#### Selected passage
The days are growing a bit longer
Winter is still holding on so there is still time to finish a few winter chores. Dormant (but not for long) trees and shrubs can be pruned. Fruit trees should be pruned of last year’s water sprouts (vertical, unbranched stems) and shrubs like yew, juniper and arborvitae can have last years late growth trimmed to keep them shaped the way you want. Do not prune spring flowering shrubs although you can cut some branches for forcing. I have pussywillow in a vase that was cut a couple of weeks ago and it’s lovely. Forsythia looks ready for forcing too.
We have all noticed daffodil, crocus, and tulip leaves poking up. If you have spring bulbs planted but have not seen leaves emerging, make sure they are not matted down by leaves. I was sort of cleaning up a front bed, cutting purple cone flower stems that had been left for the birds, and moved some dead leaves to discover green daffodil leaves trying to get through. That prompted a raking of leaves, which I had been putting off, uncovering crocus, columbine, and lungwort ready for spring. Since there is still some winter ahead I plan to leave the dead leaves as insulation until later in areas without spring bulbs.

#### Source excerpt

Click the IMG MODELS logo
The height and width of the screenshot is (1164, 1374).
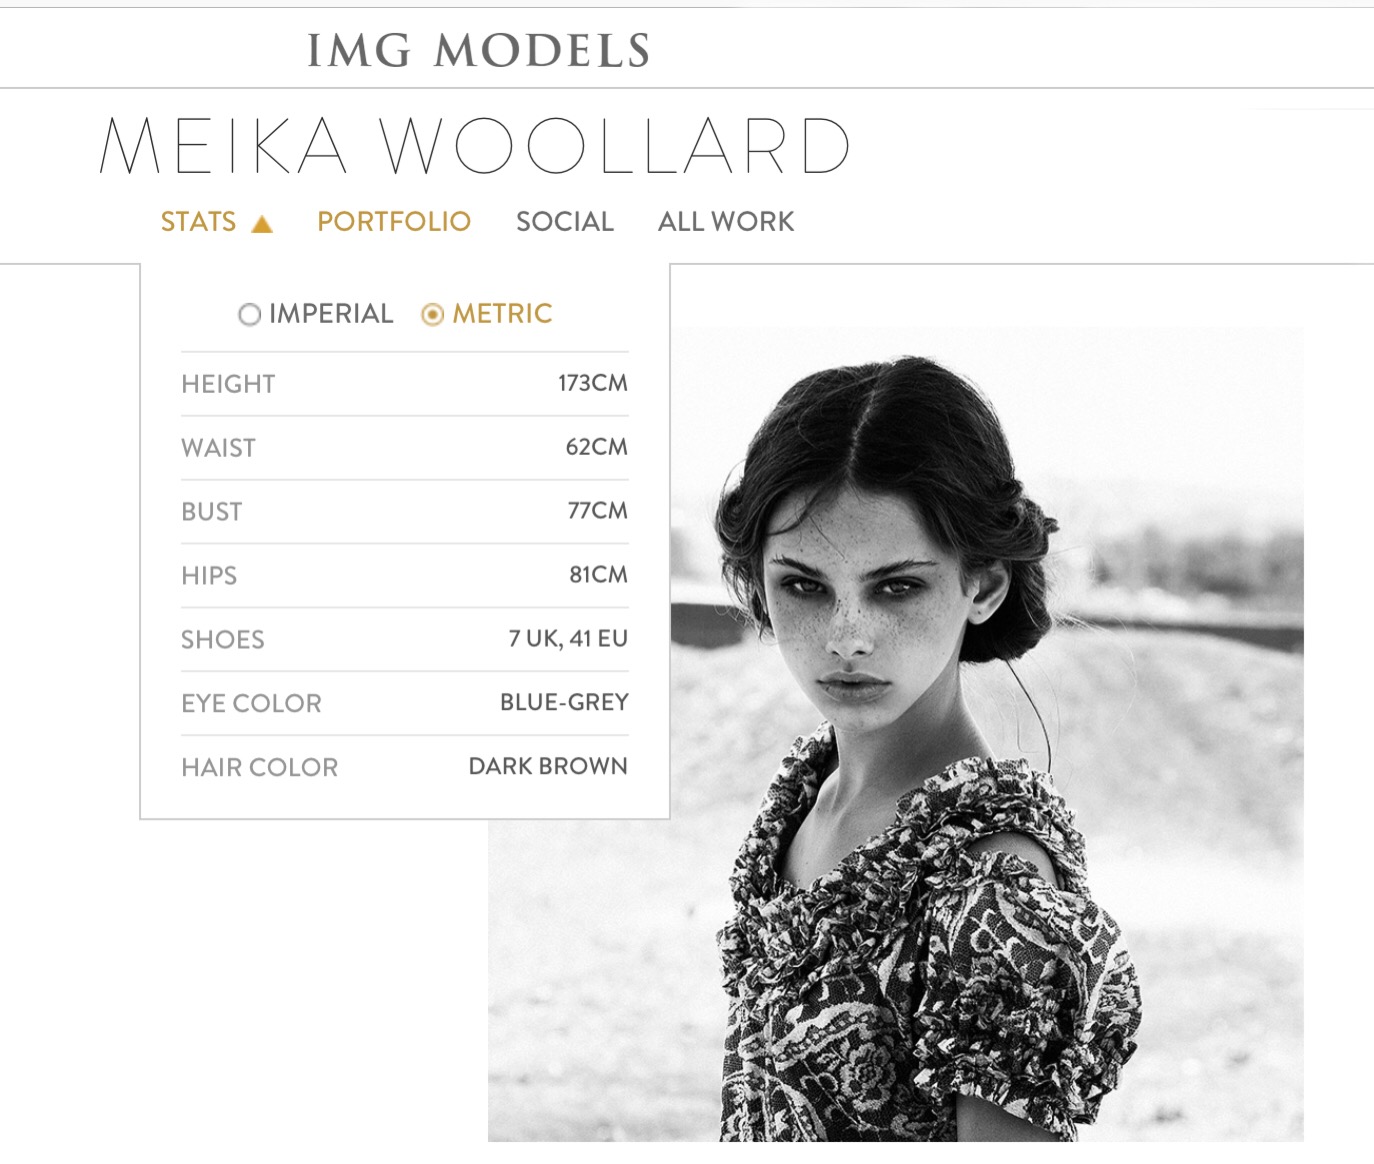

#### Set exercise
Write out the part of the gardening text that begins with "The days are" and stops after "for forcing too.". The material is unrelated to the gardening text.

#### Finished task
The days are growing a bit longer
Winter is still holding on so there is still time to finish a few winter chores. Dormant (but not for long) trees and shrubs can be pruned. Fruit trees should be pruned of last year’s water sprouts (vertical, unbranched stems) and shrubs like yew, juniper and arborvitae can have last years late growth trimmed to keep them shaped the way you want. Do not prune spring flowering shrubs although you can cut some branches for forcing. I have pussywillow in a vase that was cut a couple of weeks ago and it’s lovely. Forsythia looks ready for forcing too.